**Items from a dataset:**
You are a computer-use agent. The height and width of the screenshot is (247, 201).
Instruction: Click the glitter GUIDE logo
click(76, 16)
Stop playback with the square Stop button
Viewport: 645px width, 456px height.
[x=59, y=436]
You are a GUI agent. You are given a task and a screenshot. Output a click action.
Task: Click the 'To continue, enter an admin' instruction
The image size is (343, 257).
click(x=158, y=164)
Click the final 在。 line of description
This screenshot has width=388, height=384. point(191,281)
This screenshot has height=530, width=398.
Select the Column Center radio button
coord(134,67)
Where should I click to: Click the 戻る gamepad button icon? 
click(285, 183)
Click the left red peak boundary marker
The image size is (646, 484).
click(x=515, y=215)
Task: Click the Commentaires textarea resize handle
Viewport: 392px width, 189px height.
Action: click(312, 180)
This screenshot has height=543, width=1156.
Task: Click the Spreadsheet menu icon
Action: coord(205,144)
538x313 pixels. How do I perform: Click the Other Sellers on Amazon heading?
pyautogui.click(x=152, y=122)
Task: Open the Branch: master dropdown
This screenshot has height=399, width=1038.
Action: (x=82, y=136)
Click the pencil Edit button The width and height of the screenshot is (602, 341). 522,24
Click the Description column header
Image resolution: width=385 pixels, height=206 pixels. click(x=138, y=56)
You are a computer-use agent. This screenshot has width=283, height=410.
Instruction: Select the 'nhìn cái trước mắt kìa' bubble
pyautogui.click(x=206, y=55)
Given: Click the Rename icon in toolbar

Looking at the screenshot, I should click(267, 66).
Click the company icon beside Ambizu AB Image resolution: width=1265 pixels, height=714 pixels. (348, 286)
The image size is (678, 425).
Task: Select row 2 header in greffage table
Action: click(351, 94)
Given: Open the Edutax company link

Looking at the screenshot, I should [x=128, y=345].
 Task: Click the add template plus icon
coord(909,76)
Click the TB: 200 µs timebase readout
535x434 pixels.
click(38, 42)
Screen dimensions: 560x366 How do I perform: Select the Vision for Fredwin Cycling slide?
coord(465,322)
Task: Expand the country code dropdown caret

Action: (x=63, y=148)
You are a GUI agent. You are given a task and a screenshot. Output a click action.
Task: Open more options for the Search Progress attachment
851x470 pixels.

**Work required:** Copy each line of the data above that holds "agent".

**Completed task:**
You are a computer-use agent. The height and width of the screenshot is (247, 201).
You are a GUI agent. You are given a task and a screenshot. Output a click action.
You are a computer-use agent. This screenshot has width=283, height=410.
You are a GUI agent. You are given a task and a screenshot. Output a click action.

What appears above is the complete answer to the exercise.